— Task prompt —
What is needed is a verbatim copy of all the records.

[Opening Dataset records section]

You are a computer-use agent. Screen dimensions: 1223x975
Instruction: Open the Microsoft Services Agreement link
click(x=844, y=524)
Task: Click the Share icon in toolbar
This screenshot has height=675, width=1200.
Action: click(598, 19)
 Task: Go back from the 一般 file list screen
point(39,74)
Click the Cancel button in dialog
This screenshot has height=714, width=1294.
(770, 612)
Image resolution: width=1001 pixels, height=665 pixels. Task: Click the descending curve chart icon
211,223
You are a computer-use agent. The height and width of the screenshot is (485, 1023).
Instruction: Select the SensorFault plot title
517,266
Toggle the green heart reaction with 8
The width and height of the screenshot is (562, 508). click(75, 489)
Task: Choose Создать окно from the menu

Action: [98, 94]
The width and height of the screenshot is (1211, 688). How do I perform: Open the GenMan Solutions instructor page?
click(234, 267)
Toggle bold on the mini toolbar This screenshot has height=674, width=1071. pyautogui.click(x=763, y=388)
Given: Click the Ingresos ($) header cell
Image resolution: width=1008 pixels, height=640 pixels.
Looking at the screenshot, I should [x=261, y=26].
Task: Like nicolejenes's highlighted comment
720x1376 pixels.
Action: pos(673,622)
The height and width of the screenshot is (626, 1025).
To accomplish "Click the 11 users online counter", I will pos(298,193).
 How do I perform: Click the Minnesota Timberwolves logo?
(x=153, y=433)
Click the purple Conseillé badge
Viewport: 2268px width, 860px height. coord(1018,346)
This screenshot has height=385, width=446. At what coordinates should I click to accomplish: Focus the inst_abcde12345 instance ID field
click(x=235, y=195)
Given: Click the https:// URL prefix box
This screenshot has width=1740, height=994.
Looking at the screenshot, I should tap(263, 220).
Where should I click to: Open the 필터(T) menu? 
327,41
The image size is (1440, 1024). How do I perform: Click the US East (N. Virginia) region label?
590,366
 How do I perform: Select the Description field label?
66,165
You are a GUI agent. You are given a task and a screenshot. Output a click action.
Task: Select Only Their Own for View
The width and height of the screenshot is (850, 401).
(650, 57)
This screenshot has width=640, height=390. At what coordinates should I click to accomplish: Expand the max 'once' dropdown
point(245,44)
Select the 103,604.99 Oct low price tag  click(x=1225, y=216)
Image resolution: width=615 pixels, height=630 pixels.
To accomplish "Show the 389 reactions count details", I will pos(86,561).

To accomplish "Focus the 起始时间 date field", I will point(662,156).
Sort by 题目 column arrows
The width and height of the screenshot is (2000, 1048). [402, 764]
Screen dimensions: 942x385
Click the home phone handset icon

[Closing Dataset records section]

— Final answer —
You are a computer-use agent. Screen dimensions: 1223x975
Instruction: Open the Microsoft Services Agreement link
click(x=844, y=524)
Task: Click the Share icon in toolbar
This screenshot has height=675, width=1200.
Action: click(598, 19)
 Task: Go back from the 一般 file list screen
point(39,74)
Click the Cancel button in dialog
This screenshot has height=714, width=1294.
(770, 612)
Image resolution: width=1001 pixels, height=665 pixels. Task: Click the descending curve chart icon
211,223
You are a computer-use agent. The height and width of the screenshot is (485, 1023).
Instruction: Select the SensorFault plot title
517,266
Toggle the green heart reaction with 8
The width and height of the screenshot is (562, 508). click(75, 489)
Task: Choose Создать окно from the menu

Action: [98, 94]
The width and height of the screenshot is (1211, 688). How do I perform: Open the GenMan Solutions instructor page?
click(234, 267)
Toggle bold on the mini toolbar This screenshot has height=674, width=1071. pyautogui.click(x=763, y=388)
Given: Click the Ingresos ($) header cell
Image resolution: width=1008 pixels, height=640 pixels.
Looking at the screenshot, I should [x=261, y=26].
Task: Like nicolejenes's highlighted comment
720x1376 pixels.
Action: pos(673,622)
The height and width of the screenshot is (626, 1025).
To accomplish "Click the 11 users online counter", I will pos(298,193).
 How do I perform: Click the Minnesota Timberwolves logo?
(x=153, y=433)
Click the purple Conseillé badge
Viewport: 2268px width, 860px height. coord(1018,346)
This screenshot has height=385, width=446. At what coordinates should I click to accomplish: Focus the inst_abcde12345 instance ID field
click(x=235, y=195)
Given: Click the https:// URL prefix box
This screenshot has width=1740, height=994.
Looking at the screenshot, I should tap(263, 220).
Where should I click to: Open the 필터(T) menu? 
327,41
The image size is (1440, 1024). How do I perform: Click the US East (N. Virginia) region label?
590,366
 How do I perform: Select the Description field label?
66,165
You are a GUI agent. You are given a task and a screenshot. Output a click action.
Task: Select Only Their Own for View
The width and height of the screenshot is (850, 401).
(650, 57)
This screenshot has width=640, height=390. At what coordinates should I click to accomplish: Expand the max 'once' dropdown
point(245,44)
Select the 103,604.99 Oct low price tag  click(x=1225, y=216)
Image resolution: width=615 pixels, height=630 pixels.
To accomplish "Show the 389 reactions count details", I will pos(86,561).

To accomplish "Focus the 起始时间 date field", I will point(662,156).
Sort by 题目 column arrows
The width and height of the screenshot is (2000, 1048). [402, 764]
Screen dimensions: 942x385
Click the home phone handset icon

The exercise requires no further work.